I write a lot of lighting animations, typically outputting via DMX or Pixel LED strips. For adaptability, I often wish I could come up with a lazier way to handle timing of these things.

For example, let's use the simplest example: a light that pulses. I typically use the [url="https:////https://github.com/FastLED/FastLED/wiki/High-performance-math"]FastLED[/url] "lerp" library. I typically prefer to use the 8by8 or 16by8 options, so I can keep my "fraction" that tracks speed of the animation as an 8 bit variable to save time.
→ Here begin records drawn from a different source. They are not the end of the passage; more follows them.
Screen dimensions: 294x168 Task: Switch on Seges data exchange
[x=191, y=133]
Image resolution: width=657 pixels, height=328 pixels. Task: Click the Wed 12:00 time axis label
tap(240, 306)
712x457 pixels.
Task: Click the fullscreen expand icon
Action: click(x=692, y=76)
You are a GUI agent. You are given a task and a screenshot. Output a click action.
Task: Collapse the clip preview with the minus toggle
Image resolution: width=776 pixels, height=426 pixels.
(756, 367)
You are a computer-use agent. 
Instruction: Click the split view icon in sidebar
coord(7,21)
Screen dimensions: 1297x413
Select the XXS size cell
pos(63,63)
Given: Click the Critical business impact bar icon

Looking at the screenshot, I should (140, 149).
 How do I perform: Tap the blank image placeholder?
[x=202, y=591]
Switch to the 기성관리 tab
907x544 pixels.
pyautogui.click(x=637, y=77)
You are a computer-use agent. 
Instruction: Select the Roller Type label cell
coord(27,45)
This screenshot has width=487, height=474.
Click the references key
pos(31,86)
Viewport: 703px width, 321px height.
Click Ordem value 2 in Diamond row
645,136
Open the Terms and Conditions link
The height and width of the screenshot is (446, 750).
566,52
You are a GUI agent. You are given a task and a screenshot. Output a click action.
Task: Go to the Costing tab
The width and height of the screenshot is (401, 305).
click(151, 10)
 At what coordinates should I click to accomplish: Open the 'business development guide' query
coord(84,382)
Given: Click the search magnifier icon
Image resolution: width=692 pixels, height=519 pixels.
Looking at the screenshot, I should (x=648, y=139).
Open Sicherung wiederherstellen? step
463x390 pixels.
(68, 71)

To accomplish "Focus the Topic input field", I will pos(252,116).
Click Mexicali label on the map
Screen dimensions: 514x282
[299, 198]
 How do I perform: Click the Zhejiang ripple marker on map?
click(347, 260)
So, to determine how long an animation takes, I usually pick what I think will be a reasonable time, and then do the math to work out what would be best (ie; if I want it to take 1/4 of a second, I know that that's roughly 1 increment of the fract variable every 4-5 millis.) I can adjust the timing clock or the increment/decrement accordingly.

Only problem with this is that it's pretty rough and it can be annoying to re-calculate every time I do one of these.

So, I'm thinking the better solution is to come up with something that works more on human time, where I just tell my function the number of milliseconds (or seconds if it is a big one) I want a full animation to take. I figure there are a few ways to do this.

The best way I can figure mentally right now is to use a scale operation. let say I want it to take 1 second. I use a few 16 bit variables, something like this:
code:
dotheanimation(1000 ms, red)
{
findcurrentms()
frac16=scale(currentMS, MS, 0, 65535)
brightness = lerp16by16(a, b, frac16)
}
Is this the most efficient (without going into more-base level coding) kind of way to do this? I generally am working with 8 bit Arduinos, but I sometimes mess around with 32bit. I figure for my needs, most of the time an 8 bit is going to handle something like this fast enough to be fine, but I always have a lingering fear that something I'm doing (let's say calculating 200 values, all requiring stepping through essentially 2 scaling operations) is going to get slowness problems.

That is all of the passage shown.